Spotify’s Future Plans Come Into View at the 20-Year Mark
Spotify’s future plans are starting to move beyond streaming into a broader media model

Spotify is entering its third decade with a strategy focused on user control, new content formats and shared listening, according to Sten Garmark. The executive, who leads consumer experience, outlined a roadmap that builds on the platform’s scale while shifting how users interact with it.
Founded in 2006 by Daniel Ek and Martin Lorentzon, Spotify has grown to more than 750 million users. Its next phase, Garmark said, will be shaped less by access to content and more by how listeners define and share their experience. In its early years, the company’s model was built to counter widespread piracy, using a freemium approach that offered free access on desktop while pushing users toward paid mobile subscriptions as smartphones scaled.
“We’re going to add more formats that people are going to love from more creative people,” he said, describing a pipeline that extends beyond music, podcasts and audiobooks.
AI-driven control reframes discovery
Spotify’s future product layer centres on direct user input, enabled by artificial intelligence. Garmark described a system where listeners can articulate preferences in their own terms, shifting discovery away from passive recommendation.

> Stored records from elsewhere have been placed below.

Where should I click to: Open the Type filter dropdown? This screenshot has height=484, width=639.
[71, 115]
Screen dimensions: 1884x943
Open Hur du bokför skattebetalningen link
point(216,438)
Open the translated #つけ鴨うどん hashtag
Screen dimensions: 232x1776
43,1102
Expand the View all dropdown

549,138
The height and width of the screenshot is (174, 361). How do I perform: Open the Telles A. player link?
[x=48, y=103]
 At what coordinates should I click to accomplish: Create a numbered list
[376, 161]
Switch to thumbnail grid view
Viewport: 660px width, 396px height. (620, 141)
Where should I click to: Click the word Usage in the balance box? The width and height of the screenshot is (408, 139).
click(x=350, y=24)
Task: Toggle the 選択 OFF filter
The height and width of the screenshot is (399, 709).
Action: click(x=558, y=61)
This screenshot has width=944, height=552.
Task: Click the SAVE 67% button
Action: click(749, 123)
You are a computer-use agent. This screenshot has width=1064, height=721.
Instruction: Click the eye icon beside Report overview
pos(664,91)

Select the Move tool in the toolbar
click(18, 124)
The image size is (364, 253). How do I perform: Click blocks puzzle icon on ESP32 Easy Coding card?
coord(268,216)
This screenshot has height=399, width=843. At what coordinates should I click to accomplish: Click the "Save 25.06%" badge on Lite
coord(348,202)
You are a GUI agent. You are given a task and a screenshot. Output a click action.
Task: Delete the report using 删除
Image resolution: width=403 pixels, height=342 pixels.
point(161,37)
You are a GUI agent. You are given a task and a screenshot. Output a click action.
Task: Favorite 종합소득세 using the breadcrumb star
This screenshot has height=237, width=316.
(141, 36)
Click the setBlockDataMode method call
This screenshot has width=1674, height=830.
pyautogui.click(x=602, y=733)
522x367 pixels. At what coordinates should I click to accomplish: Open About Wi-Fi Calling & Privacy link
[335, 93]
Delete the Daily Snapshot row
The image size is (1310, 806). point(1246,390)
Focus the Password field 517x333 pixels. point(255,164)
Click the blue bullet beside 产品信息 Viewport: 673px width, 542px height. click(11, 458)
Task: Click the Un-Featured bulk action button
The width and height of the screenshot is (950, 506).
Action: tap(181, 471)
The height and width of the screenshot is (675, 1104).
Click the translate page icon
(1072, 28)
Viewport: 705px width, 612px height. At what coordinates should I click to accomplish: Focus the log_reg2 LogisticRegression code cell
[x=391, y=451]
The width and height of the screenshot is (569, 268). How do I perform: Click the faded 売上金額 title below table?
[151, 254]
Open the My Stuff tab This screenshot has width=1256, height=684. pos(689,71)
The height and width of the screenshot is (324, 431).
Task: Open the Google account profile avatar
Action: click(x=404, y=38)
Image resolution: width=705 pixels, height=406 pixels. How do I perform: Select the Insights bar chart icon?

“The unlocking of AI enables users in their own language to express who they want to be and what they aspire to do,” he said.
The company is also working with the industry on ways for artists to disclose AI involvement in their music, reflecting growing pressure to introduce clearer labelling as fully AI-generated tracks increase across streaming platforms.
This direction modifies the role of algorithms that were previously built on listening history alone. Personalisation remains core, but the mechanism is moving toward real-time intent, with users actively steering playlists, searches and recommendations.
Social listening becomes a product priority
The company is also repositioning social interaction as a central feature. While Spotify has introduced tools such as collaborative playlists and group listening sessions, Garmark acknowledged that community-building has not kept pace with its scale.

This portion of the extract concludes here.